Friday, February 26, 2021

Carman, Memories

Christian singer Carman died last week, due to complications from surgery, at the age of 65.


I first heard Carman’s music when I was in college in the early ’80s. Murray took me to see him live in January of ’88, and Murray gave his life to Jesus that night. When Carman sang “Lazarus, Come Forth,” Murray said, “That’s the best song I’ve ever heard.”


The kids loved Carman too. In the mid ’90s, Murray’s Dad was visiting us. When he was in the car with Murray and the kids one day, he said, “Play that song that makes the kids squeal.” That was “Jesus is the Way.”


When Rebecca was in her teens, I remember listening to “The Champion” one day in the car, and Rebecca said, “That’s my favorite song ever.”


For over 30 years we attended many Carman concerts, Murray and the kids more than me.

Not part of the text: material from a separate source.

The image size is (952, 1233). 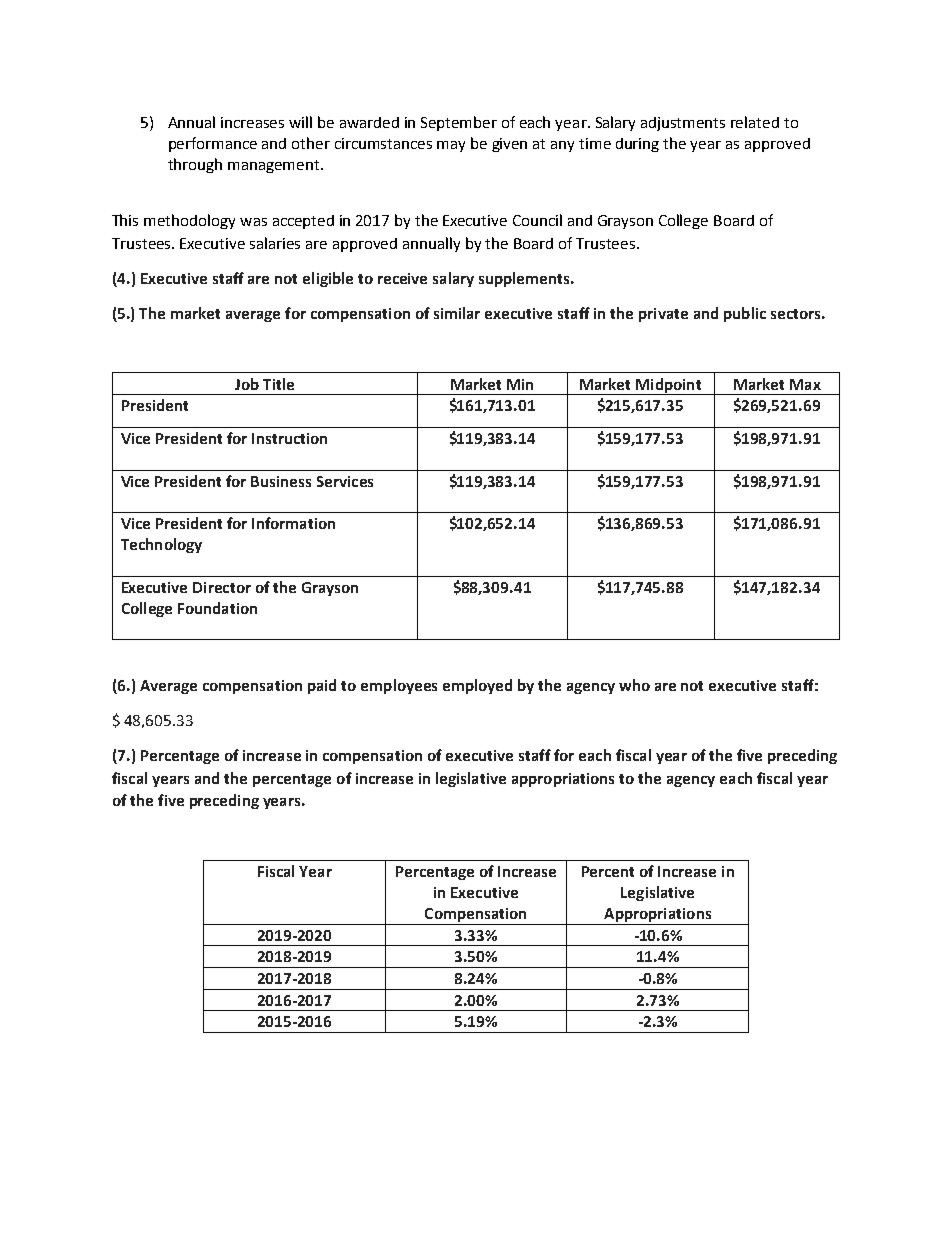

We saw him in a range of how he presented his shows, from small church gatherings to larger venues.


Murray likes to say that the first time we saw him, “It was just him, his guitar, and a tape deck.” Murray and the kids saw him at the Q in Cleveland with a large band, lights and dancers.


We attended a concert at a small gathering at a church just a couple years ago, where we were able to introduce ourselves to Carman and his wife.


Carman’s songs were sweet, beautiful worship numbers, “I feel Jesus,” “Revive us O Lord;” lively talking songs, “The Champion,” “Lazarus, Come Forth;” funny, “Soap Song.” His goal was always the same, to help bring more people to Jesus.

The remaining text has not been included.